▶ _YOUR GOAL_:
Search the data below for the string "header" and copy all lines where it shows up.

▶ _PROVIDED MATERIAL_:
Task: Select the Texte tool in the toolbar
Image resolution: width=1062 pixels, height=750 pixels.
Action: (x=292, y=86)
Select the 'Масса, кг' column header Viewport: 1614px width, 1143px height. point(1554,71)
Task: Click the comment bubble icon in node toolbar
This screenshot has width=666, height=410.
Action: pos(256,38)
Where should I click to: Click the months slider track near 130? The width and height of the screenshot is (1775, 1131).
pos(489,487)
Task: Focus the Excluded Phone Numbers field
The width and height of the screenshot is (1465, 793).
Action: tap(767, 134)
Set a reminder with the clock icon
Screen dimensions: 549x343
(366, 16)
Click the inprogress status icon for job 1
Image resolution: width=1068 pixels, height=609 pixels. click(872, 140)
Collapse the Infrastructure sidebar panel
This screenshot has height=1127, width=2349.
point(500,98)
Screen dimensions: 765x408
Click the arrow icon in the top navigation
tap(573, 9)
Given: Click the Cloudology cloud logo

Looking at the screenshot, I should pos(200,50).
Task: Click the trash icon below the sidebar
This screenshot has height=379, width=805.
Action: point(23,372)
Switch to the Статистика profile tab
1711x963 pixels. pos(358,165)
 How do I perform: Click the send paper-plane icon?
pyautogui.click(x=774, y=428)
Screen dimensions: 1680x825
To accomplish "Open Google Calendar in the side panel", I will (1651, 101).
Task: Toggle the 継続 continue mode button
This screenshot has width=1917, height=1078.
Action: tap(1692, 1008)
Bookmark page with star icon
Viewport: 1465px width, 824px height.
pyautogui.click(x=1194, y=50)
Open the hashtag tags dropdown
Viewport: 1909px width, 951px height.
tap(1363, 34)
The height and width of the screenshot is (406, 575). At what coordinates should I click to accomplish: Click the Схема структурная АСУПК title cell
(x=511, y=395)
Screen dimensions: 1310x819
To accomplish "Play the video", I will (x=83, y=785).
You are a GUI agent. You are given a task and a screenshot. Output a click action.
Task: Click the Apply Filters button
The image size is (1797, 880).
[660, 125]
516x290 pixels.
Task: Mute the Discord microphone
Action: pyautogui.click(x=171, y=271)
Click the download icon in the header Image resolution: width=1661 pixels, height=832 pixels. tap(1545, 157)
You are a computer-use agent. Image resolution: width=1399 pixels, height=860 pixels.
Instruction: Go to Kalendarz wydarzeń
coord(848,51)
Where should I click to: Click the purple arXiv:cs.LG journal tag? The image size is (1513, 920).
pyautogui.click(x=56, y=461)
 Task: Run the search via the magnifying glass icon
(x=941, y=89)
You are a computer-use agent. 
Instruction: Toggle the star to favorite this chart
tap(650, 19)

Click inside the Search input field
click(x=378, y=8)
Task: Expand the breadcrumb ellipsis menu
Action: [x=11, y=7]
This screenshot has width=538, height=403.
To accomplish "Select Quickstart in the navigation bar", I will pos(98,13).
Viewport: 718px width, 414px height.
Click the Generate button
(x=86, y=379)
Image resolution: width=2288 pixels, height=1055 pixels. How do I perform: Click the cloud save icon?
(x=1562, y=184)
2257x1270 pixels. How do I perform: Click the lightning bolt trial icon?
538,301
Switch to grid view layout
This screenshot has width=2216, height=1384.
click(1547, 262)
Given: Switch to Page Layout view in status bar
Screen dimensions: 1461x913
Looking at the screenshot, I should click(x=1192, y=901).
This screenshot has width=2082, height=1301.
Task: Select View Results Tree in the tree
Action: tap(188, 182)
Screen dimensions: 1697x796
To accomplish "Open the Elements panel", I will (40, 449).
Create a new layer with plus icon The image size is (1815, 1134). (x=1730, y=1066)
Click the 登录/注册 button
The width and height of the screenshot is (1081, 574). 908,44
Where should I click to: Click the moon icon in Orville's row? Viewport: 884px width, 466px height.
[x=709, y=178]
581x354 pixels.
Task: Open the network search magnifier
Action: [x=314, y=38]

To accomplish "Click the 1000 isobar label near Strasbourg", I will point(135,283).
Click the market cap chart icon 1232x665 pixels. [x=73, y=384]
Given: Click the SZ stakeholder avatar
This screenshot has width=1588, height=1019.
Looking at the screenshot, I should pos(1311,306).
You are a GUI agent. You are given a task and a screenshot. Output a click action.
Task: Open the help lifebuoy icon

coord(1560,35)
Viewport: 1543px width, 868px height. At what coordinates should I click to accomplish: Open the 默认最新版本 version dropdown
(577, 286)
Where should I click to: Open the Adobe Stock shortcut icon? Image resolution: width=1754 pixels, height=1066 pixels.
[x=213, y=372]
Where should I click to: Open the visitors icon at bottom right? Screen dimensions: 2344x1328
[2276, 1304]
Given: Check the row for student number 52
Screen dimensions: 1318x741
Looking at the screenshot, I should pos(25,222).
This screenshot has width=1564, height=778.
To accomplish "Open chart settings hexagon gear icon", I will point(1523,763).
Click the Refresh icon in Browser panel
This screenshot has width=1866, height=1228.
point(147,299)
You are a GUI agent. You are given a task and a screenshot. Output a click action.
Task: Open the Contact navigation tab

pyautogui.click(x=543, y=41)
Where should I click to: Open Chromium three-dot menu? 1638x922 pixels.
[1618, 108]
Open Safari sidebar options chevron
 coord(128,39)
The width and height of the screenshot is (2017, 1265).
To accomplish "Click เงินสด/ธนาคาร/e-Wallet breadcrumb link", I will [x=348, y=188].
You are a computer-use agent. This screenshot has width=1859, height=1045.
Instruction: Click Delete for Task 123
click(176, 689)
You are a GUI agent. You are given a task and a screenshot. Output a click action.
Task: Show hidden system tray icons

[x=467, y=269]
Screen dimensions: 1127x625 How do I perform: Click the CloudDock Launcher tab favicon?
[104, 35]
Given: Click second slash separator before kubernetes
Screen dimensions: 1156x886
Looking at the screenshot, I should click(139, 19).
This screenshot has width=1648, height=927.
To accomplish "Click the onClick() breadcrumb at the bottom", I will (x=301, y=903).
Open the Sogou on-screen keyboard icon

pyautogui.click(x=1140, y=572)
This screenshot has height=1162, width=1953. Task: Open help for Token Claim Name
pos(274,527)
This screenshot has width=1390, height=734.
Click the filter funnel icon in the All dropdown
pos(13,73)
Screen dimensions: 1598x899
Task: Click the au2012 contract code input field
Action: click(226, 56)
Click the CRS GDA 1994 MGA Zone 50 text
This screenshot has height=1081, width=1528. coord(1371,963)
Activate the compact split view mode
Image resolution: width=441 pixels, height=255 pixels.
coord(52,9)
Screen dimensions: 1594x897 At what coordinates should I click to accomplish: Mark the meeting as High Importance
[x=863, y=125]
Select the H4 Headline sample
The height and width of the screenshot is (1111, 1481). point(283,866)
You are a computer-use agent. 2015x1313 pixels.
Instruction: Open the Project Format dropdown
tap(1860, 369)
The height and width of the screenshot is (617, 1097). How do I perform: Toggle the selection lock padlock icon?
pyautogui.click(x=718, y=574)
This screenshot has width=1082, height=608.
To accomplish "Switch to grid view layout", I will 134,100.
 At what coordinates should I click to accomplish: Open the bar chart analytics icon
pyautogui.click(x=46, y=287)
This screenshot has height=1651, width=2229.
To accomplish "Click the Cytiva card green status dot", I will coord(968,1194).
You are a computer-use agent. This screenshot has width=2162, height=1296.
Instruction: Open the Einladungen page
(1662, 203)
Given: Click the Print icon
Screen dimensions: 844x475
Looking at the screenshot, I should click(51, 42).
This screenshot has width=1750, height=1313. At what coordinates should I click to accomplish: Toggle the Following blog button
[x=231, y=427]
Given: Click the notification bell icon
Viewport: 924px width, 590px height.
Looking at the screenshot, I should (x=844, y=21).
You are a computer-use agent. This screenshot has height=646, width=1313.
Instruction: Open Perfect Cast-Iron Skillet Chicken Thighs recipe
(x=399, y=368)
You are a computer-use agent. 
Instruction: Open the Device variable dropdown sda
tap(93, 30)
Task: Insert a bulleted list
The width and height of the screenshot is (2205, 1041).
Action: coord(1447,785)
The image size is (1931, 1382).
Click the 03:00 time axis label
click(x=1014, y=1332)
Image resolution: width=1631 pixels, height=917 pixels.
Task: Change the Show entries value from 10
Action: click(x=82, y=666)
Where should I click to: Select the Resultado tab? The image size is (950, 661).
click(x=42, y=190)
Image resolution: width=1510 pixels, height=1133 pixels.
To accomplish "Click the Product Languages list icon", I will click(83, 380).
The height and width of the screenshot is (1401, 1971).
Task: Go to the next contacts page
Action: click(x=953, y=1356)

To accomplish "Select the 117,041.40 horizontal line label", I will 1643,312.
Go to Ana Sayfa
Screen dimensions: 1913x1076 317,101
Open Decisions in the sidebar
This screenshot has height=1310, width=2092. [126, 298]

▶ _ANSWER FOR THIS EXERCISE_:
Select the 'Масса, кг' column header Viewport: 1614px width, 1143px height. point(1554,71)
Click the download icon in the header Image resolution: width=1661 pixels, height=832 pixels. tap(1545, 157)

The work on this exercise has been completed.